A major concern of mask and imaging modeling in lithographic simulations is to obtain a good compromise between accurate models, e.g. fully rigorous mask diffraction and vector imaging computation without the so-called Hopkins approach (shift invariance of the mask diffraction for variation of illumination direction), and fast models like Kirchhoff (scalar) approach. Compact models such as decomposition techniques and boundary layer models provide an alternative to speed up calculations while yielding results with reasonable accuracy.

In this study, correction techniques in the spatial and frequency domains are applied to improve the accuracy of less rigorous but more efficient mask models. In this way it is possible to reproduce the EMF effects predicted by the rigorous model preserving the simplicity and efficiency of the Kirchhoff model.

In the frequency domain, two approaches are considered. First, a Jones pupil function is introduced in the projector pupil plane to describe amplitude, phase and polarization effects which are introduced by the mask (Figures 1 and 2). Second, a correction process performed directly on the scalar spectrum is used to tune the diffraction orders that get into the pupil of the optical system. In this case, since a vector description is needed to include the polarization phenomena, the spectrum for the different polarization components is constructed from the scalar spectrum transformed with the corresponding computed filter (Figure 3). The Jones pupil and correction functions are obtained by calibration with a rigorous model.

Figure 1: Pupil filters amplitude and phase to reproduce phase and polarization effects introduced by a mask composed of lines and spaces of 45 nm size: Jxx and Jyy component of the Jones matrix. Jones formalism is used to introduce aberrations to the projection system to grasp EMF effects.
Figure 2: Process windows for lines and spaces of 45 nm size to evaluate the agreement between the rigorous model and the pupil filter extended model: Green lines correspond to scalar model, blue lines correspond to rigorous model and red lines correspond to the scalar model enhanced with the pupil filters in Figure 1.

Second, a correction process performed directly on the scalar spectrum is used to tune the diffraction orders that get into the pupil of the optical system. In this case, since a vector description is needed to include the polarization phenomena, the spectrum for the different polarization components is constructed from the scalar spectrum transformed with the corresponding computed filter (Figure 3). The Jones pupil and correction functions are obtained by calibration with a rigorous model.

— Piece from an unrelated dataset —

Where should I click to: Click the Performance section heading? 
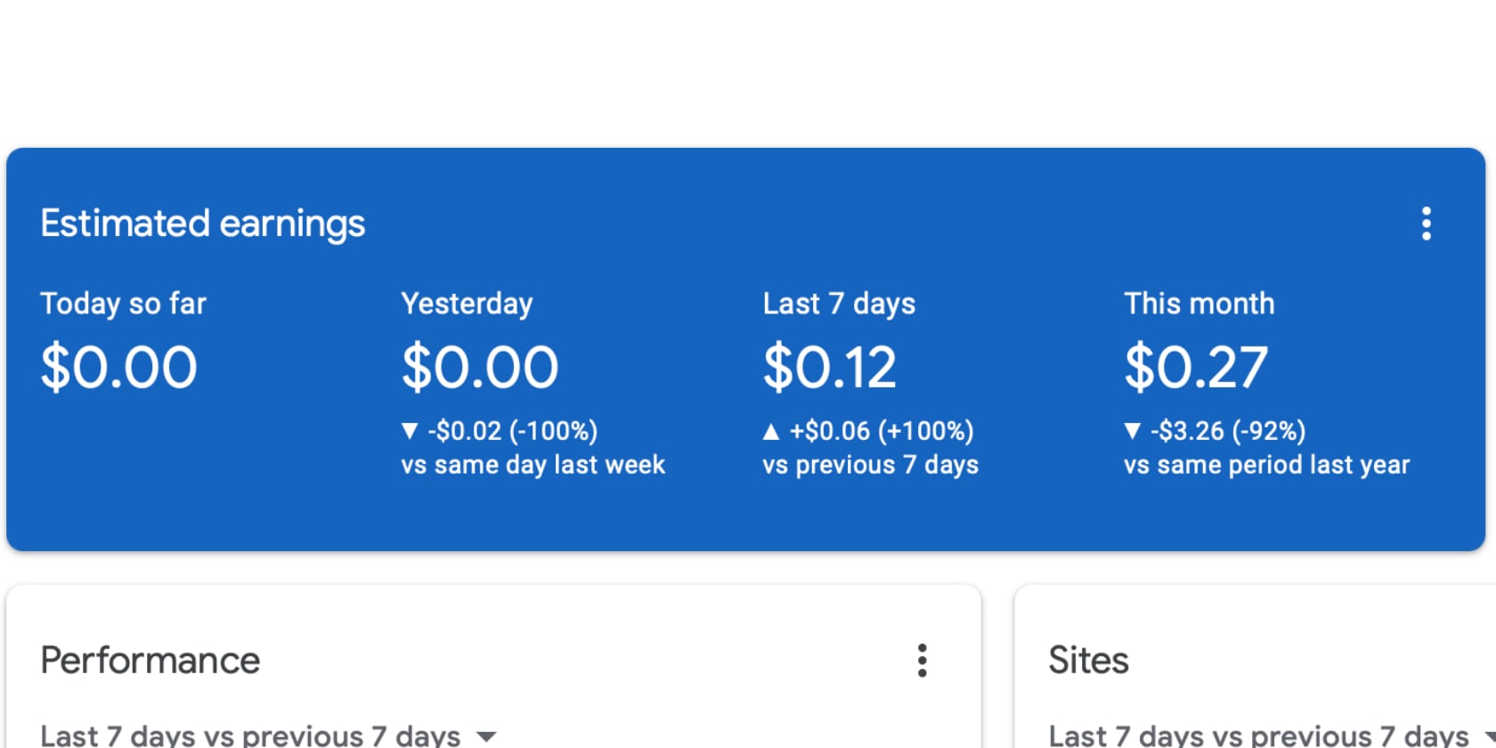[x=150, y=661]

Figure 3. Schematic representation of the vector spectrum construction from the scalar spectrum: In this extended model the vector spectrum is constructed via a calibration process with the most rigorous model. Correction functions in amplitude and phase are applied to the scalar spectrum (frequency domain) to obtain the spectra components for the different polarization states.

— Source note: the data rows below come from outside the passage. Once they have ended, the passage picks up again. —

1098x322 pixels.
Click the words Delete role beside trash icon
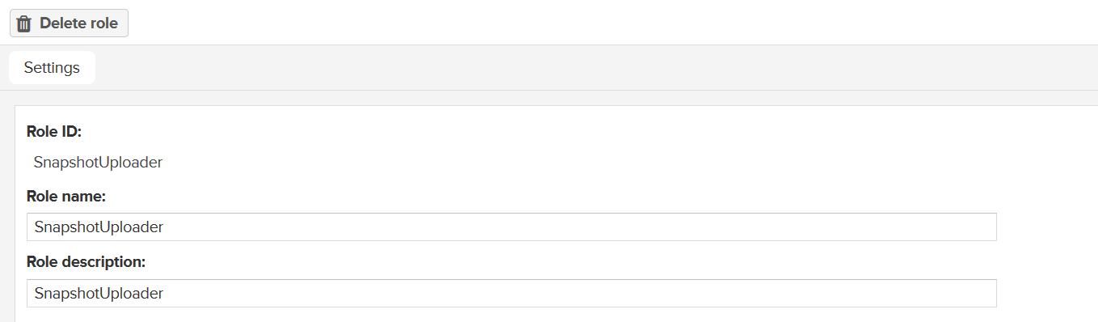tap(78, 23)
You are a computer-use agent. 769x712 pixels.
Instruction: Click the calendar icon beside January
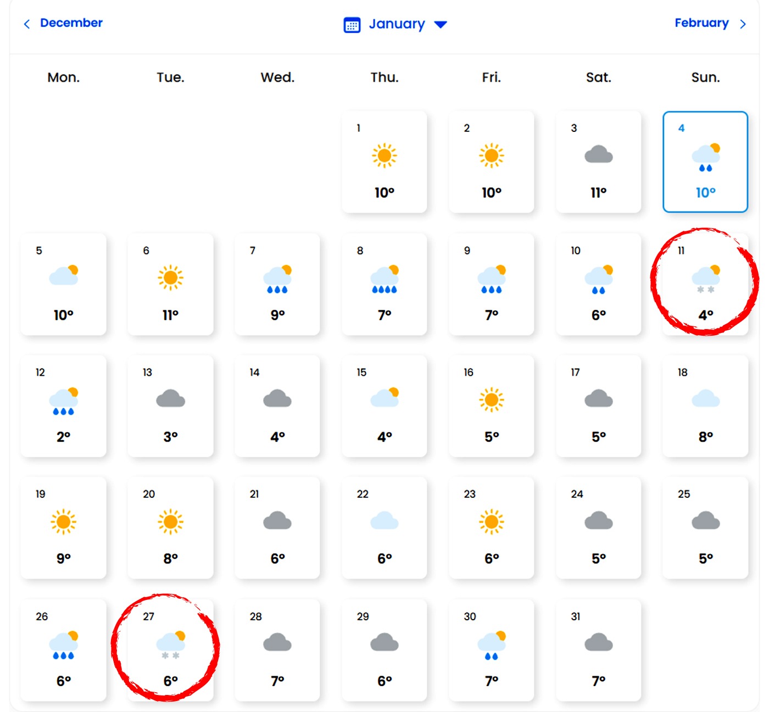[352, 25]
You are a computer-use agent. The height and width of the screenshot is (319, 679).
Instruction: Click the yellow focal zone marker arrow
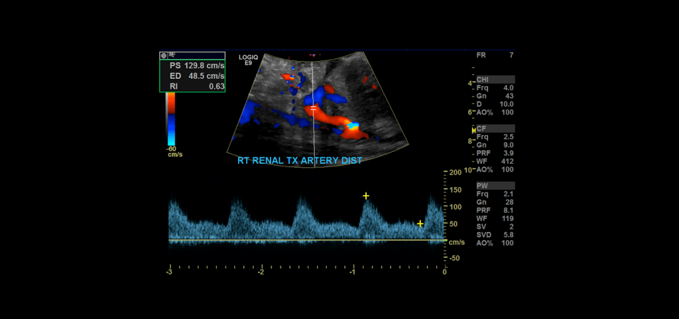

In the spatial domain the well-known boundary layer method is considered. In this case, the thick mask is replaced by a modified thin mask. The bright features of the mask are surrounded with a semi-transparent region with a certain width, transmission and phase (Figure 4). Alternatively, the bright mask features of the Kirchhoff model are modified by adding delta functions to the edges of the absorber. The amplitude and values of the boundary layer and delta function, respectively, are obtained by a calibration with a rigorous model.

In summary, the proposed mask models can be used to predict the impact of sub-wavelength mask diffraction effects by proper corrections of the simple Kirchhoff model. Compared to fully rigorous electromagnetic mask diffraction simulations, the proposed models reduce the simulation time by a factor of more than 1000.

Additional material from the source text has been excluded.